Who is this highly regarded phenomenon? None other than...

I met him, in the literary sense, when my flight attendant roommate brought home "Rules of Prey," a paperback a passenger gave her as he exited her plane. I picked it up & didn't put it down until I turned the last page. I immediately went to the bookstore - Waldenbooks - and picked up his next two novels - same main character, same series, all have the word "Prey" in the title - already out in paperback. I read them both within a few days and said, "when's the next book coming out?"
Ahhhh, herein lies the problem: because I'm quirky (I admit it), I can't buy the hardbacks because I started my series collection in paperback. Yeah, really. Soooo, not only do I have to wait for the new books to release, I have to wait for them to be released in paperback!!! That's, like, forever!

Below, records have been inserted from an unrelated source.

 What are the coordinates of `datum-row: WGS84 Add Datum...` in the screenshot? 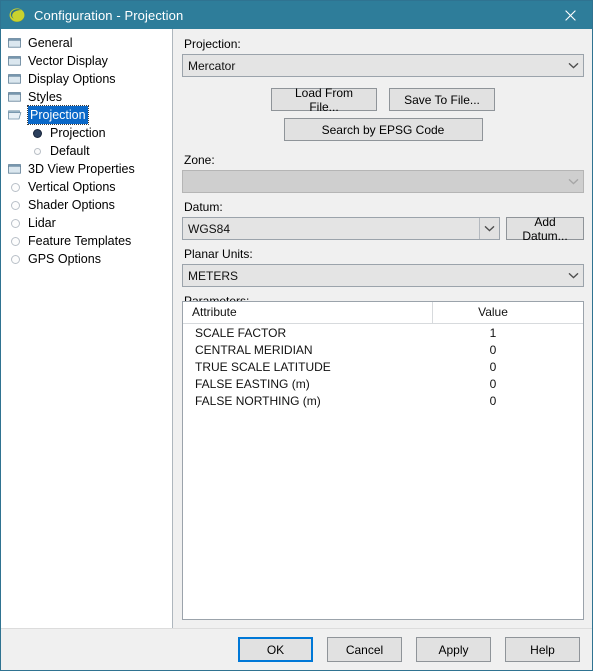 It's located at (383, 229).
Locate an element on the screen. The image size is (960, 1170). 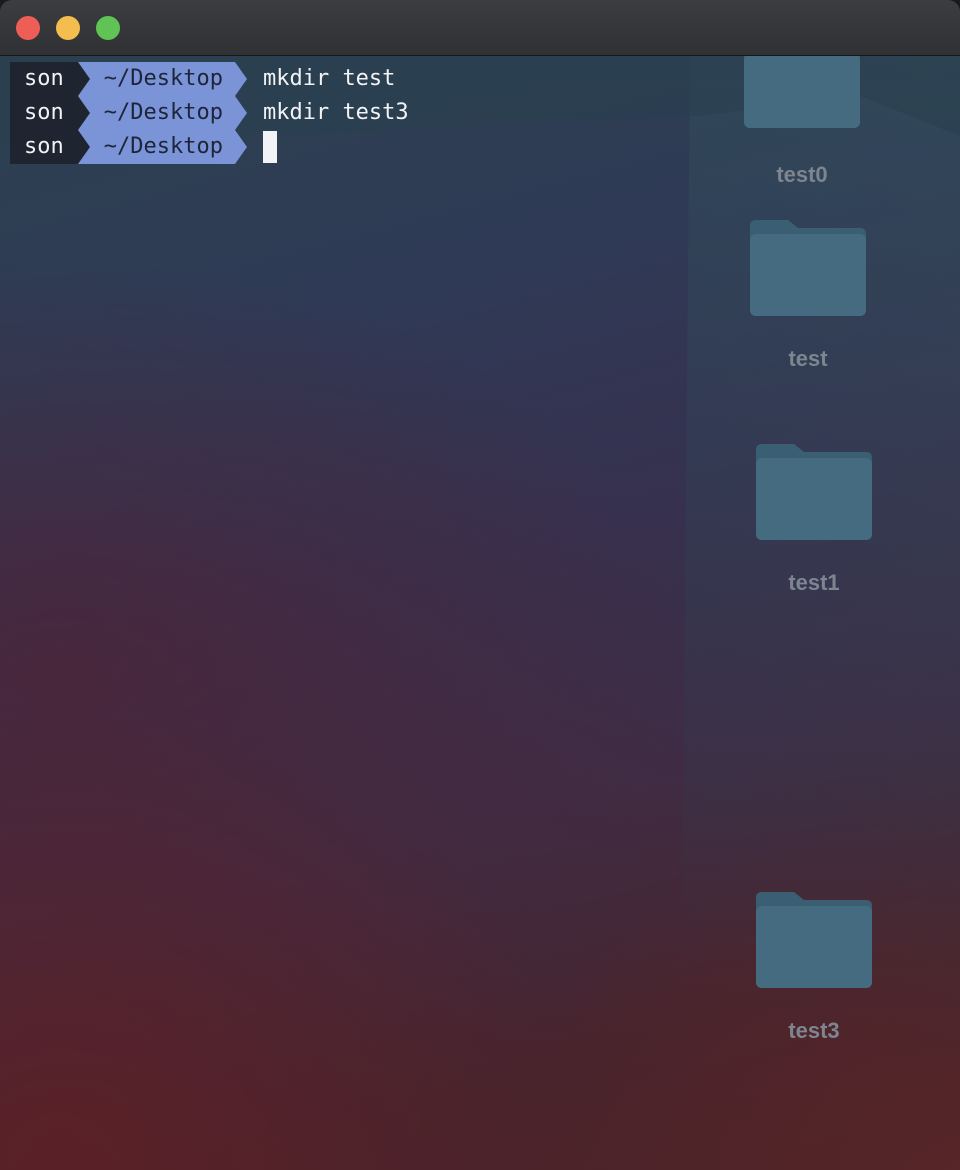
text-cursor is located at coordinates (270, 147).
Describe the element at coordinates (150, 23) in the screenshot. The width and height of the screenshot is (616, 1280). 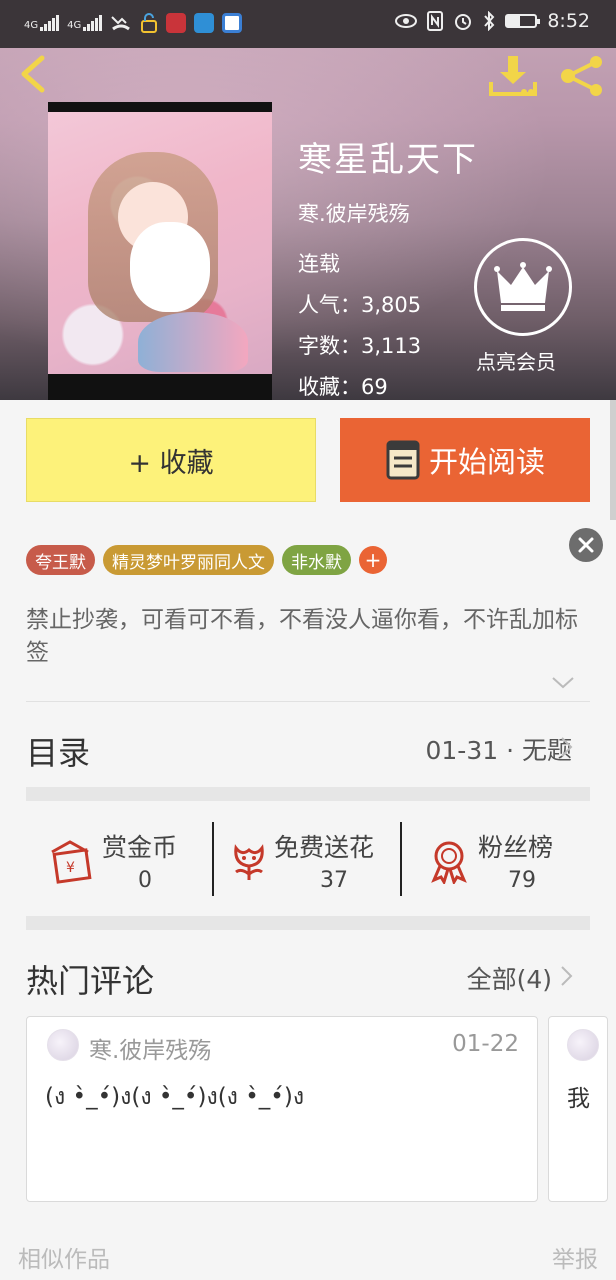
I see `lock-icon` at that location.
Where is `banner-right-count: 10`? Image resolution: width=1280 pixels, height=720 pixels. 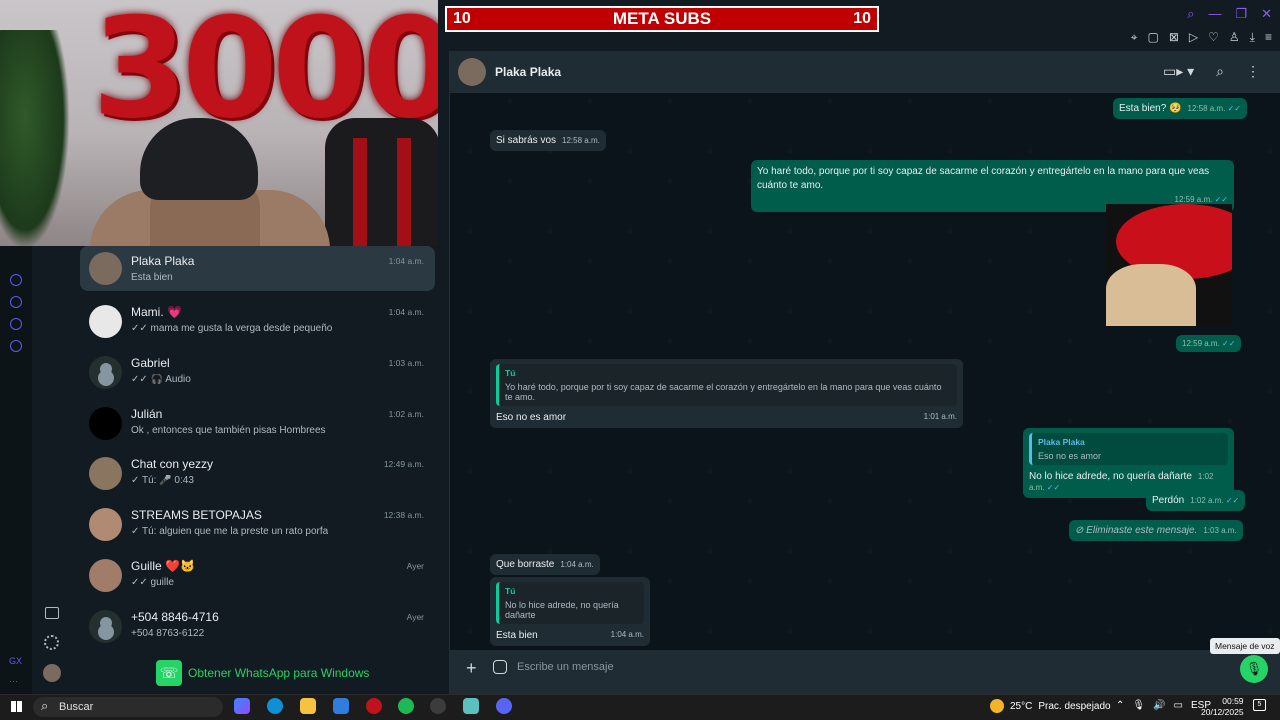 banner-right-count: 10 is located at coordinates (862, 18).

But I've made it through, and have even included his spin-off series in my reading collection. I harbor every word, I covet every book. I think this man humbly walks on water. Such an inspiration to me (he started out as an investigative journalist), I'm in awe of him - and the reason I'm posting all this about him now is because this is what he posted today on
Facebook:
I've got a complete draft of Silken Prey, but it still needs a lot of work. I'll spend the next month doing that, the editing, take a week or so off, and then get started on the next Virgil Flowers novel. I think one problem that beginning writers have is that they try to make the first draft perfect -- and perfection is tough. I don't work that way. I try to get a decent first draft, then really bear down on the rewrite. A rewrite's a lot easier to get done when you know the whole arc of the novel. In the first version of this novel, for instance, the personality of the chief villain, a woman whose name is Taryn Grant, is a little too vague. I need to punch her up a bit, but really, that only takes a few hundred words, and because I now know all of her appearances in the novel, I can spread those words out to the appropriate places. (A novel has a certain pacing, which is damaged if you put in big blocks of description ...or characterization. You can take all the information from those blocks, break it up, spread it around, achieve the same end, and nobody notices.)
Feel like that is written just for me! He's saying, "you can do it, but ya gotta just do it." Damn. He's not just a great storyteller, he's a great writing coach, too.